DATASET EXTRACT:

╔══

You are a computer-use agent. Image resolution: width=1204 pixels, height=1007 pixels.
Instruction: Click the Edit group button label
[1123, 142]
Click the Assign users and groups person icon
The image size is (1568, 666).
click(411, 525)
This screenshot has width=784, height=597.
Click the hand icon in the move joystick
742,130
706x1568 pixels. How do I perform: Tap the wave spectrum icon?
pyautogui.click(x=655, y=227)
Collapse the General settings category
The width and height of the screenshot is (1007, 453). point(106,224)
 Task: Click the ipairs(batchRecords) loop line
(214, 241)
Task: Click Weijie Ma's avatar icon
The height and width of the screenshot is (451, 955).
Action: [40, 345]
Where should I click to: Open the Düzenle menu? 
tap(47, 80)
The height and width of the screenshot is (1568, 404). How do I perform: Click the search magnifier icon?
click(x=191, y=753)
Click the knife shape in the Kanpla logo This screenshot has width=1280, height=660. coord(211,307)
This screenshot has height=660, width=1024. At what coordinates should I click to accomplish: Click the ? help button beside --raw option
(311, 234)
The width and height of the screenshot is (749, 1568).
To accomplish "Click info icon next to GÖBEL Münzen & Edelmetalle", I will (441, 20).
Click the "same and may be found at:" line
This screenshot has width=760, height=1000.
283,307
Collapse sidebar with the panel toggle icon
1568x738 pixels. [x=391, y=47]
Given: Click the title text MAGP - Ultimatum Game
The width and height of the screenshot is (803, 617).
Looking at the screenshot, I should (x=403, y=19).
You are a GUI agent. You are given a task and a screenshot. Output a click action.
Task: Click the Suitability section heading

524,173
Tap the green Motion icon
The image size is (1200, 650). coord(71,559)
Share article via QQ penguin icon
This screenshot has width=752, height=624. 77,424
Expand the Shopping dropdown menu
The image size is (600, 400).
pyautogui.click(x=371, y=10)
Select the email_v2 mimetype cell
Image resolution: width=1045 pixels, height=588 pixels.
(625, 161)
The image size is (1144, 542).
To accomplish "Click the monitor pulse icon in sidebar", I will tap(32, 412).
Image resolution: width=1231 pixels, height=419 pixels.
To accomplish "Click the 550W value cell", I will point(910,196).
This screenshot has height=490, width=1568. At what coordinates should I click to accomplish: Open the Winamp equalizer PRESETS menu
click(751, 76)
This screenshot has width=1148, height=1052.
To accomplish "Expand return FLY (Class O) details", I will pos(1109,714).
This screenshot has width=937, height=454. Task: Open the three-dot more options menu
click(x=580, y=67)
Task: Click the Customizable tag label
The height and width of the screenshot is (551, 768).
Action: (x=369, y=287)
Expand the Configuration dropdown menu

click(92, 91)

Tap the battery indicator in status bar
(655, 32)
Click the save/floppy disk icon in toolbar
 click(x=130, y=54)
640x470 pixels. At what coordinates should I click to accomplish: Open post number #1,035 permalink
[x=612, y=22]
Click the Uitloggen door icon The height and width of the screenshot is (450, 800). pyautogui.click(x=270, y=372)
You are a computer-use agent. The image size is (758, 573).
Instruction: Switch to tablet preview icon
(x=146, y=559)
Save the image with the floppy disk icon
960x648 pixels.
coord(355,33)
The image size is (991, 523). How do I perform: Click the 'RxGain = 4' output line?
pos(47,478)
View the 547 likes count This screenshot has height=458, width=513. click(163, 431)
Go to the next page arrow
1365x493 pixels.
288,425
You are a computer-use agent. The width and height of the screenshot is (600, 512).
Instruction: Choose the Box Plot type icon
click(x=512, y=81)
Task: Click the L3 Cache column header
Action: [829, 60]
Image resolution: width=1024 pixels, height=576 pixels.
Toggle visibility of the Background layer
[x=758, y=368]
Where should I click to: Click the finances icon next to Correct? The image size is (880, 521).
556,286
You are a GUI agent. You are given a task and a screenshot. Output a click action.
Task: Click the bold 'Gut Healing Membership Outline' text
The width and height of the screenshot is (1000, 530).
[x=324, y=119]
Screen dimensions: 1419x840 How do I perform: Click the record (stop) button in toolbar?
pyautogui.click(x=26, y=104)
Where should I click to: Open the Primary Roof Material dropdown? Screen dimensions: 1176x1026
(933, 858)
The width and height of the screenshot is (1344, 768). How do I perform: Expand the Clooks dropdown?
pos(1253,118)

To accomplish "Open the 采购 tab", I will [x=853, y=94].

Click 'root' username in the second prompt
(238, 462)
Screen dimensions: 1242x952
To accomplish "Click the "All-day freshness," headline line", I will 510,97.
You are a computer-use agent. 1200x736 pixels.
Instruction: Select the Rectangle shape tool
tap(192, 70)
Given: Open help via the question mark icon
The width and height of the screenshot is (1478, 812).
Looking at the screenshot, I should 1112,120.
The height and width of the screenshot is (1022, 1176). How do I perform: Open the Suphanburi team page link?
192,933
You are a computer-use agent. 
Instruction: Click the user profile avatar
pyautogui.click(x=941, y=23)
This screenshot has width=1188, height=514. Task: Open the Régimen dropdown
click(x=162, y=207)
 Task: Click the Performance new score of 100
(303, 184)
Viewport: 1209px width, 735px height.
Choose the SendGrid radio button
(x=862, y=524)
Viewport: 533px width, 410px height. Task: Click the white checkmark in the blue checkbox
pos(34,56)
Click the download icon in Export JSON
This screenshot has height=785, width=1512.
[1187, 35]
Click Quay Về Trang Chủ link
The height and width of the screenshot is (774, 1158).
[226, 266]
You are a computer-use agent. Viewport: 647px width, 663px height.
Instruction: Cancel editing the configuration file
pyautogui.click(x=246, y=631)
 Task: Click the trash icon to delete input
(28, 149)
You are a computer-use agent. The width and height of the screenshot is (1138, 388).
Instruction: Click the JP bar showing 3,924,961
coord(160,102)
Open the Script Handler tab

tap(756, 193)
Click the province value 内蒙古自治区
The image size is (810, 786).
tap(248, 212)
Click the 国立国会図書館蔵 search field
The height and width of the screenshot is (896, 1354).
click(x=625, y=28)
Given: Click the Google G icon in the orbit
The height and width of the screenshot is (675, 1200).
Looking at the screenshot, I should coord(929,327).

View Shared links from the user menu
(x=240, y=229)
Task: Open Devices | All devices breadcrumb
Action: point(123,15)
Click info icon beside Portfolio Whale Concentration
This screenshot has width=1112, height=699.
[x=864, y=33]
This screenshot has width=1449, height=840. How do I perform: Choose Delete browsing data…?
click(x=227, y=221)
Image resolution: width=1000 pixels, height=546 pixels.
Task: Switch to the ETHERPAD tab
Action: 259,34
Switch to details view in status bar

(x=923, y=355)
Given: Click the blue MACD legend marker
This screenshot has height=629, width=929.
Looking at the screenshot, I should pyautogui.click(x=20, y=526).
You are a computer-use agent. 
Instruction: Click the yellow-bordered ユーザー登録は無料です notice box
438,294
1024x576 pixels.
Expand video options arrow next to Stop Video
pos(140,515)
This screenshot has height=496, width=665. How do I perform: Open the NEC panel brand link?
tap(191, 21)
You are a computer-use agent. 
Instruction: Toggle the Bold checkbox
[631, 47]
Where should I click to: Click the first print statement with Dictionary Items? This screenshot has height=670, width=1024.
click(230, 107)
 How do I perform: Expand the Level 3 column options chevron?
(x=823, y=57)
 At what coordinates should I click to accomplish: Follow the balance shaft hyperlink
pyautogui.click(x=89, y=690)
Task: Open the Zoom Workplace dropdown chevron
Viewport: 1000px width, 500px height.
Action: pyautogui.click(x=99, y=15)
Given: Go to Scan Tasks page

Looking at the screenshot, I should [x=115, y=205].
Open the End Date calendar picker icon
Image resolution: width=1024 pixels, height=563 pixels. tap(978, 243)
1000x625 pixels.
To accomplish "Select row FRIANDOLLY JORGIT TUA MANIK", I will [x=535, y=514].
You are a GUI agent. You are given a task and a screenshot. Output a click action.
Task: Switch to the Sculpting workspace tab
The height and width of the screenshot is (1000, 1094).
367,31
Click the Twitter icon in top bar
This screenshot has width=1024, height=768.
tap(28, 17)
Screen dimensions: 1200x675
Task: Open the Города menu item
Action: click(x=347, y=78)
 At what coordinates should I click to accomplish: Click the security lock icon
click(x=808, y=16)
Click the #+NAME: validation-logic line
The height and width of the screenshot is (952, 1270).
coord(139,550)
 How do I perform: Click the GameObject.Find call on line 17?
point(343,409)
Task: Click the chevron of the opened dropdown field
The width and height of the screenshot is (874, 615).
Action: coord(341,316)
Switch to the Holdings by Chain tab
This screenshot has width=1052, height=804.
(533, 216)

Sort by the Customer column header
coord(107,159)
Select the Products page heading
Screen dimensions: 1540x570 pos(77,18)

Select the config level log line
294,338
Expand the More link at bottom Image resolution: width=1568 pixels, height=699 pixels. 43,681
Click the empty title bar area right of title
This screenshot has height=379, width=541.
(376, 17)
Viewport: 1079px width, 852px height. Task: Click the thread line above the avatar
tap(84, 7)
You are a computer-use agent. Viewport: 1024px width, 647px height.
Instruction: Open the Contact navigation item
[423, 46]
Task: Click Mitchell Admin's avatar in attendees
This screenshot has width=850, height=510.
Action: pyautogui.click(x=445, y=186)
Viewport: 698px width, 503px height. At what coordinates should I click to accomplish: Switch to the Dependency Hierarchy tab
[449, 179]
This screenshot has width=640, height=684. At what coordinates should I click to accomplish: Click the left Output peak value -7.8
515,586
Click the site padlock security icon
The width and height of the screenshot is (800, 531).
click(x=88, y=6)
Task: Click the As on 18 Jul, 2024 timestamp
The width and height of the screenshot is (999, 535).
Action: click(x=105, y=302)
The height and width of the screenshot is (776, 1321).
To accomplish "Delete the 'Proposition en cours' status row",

╚══

EXERCISE GOAL:
Quote exactly the line containing "Task: Click Mitchell" and every later line through the end of the listing, and no other lines.

SOLUTION TO THE EXERCISE:
Task: Click Mitchell Admin's avatar in attendees
This screenshot has width=850, height=510.
Action: pyautogui.click(x=445, y=186)
Viewport: 698px width, 503px height. At what coordinates should I click to accomplish: Switch to the Dependency Hierarchy tab
[449, 179]
This screenshot has width=640, height=684. At what coordinates should I click to accomplish: Click the left Output peak value -7.8
515,586
Click the site padlock security icon
The width and height of the screenshot is (800, 531).
click(x=88, y=6)
Task: Click the As on 18 Jul, 2024 timestamp
The width and height of the screenshot is (999, 535).
Action: click(x=105, y=302)
The height and width of the screenshot is (776, 1321).
To accomplish "Delete the 'Proposition en cours' status row",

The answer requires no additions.